Although GST is not applicable on liquor meant for human consumption, its implementation has led to a rise in the price of alcohol. Since the output is subject to Excise duty and VAT, the inputs attract GST. Earlier, the tax charged on input materials remained somewhere between 12% to 15%. But with GST, inputs began to be taxed at 18%, majorly for which no ITC is available, which led to a rise in the cost of manufacturing. This additional cost is further passed on to the consumers leading to the total increase in liquor prices.

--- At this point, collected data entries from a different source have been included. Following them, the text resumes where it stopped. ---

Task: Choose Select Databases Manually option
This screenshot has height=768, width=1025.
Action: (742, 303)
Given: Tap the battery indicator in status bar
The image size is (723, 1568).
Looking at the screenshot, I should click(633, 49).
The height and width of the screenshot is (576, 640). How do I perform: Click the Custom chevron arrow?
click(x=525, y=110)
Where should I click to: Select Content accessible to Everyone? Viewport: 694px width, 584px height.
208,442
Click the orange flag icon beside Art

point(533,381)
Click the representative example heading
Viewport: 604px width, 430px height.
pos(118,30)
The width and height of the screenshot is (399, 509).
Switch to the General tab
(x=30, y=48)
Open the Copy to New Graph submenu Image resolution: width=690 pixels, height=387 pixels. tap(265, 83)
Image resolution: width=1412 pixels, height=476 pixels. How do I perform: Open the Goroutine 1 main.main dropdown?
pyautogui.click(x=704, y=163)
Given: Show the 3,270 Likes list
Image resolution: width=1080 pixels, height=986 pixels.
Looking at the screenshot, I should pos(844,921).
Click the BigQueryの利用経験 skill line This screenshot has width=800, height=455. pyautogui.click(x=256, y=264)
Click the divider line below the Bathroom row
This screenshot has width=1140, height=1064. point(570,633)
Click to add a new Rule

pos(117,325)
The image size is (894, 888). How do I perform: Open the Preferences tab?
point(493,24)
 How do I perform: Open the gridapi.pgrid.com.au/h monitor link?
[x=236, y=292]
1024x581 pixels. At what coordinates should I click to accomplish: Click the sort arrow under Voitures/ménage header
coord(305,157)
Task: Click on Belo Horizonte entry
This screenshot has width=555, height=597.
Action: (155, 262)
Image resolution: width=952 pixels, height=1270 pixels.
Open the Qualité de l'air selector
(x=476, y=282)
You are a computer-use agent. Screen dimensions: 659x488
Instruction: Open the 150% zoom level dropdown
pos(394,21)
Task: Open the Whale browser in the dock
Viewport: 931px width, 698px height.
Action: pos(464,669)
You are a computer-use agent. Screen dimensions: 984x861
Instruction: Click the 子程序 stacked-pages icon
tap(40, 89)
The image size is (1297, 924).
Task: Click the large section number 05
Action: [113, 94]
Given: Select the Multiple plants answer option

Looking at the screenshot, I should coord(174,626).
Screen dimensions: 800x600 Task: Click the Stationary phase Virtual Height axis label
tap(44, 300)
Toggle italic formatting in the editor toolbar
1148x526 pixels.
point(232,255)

Further, even the GST paid on freight and transportation of liquor is another cause impacting liquor costing. Earlier, freight attracted 15% service tax, However, post-GST, they are taxed at 18%. Since the output is outside the ambit of GST, no ITC can be claimed for the tax paid on freight. These further forms part of the cost of the product, leading to a rise in the prices of the output.

Some notable effects of exclusion of alcoholic beverages from GST:

  • Tax cascading- impacts the prices, volume, and growth of the sector.
  • Distortion of credit chain- affects the trade
  • Multiple regulations- leads to increased complexities.


The liquor sector is particularly highly regulated in India regarding its sale, storage, marketing, and distribution. The GST on the liquor industry has been significant. However, still, the alcohol beverages sector has been somewhat overlooked in GST due to political concerns. Certain debatable issues still exist, a prominent one being, “Whether or not alcohol for human consumption should be brought under the ambit of GST.” The law is still a work in progress and has a long way to go.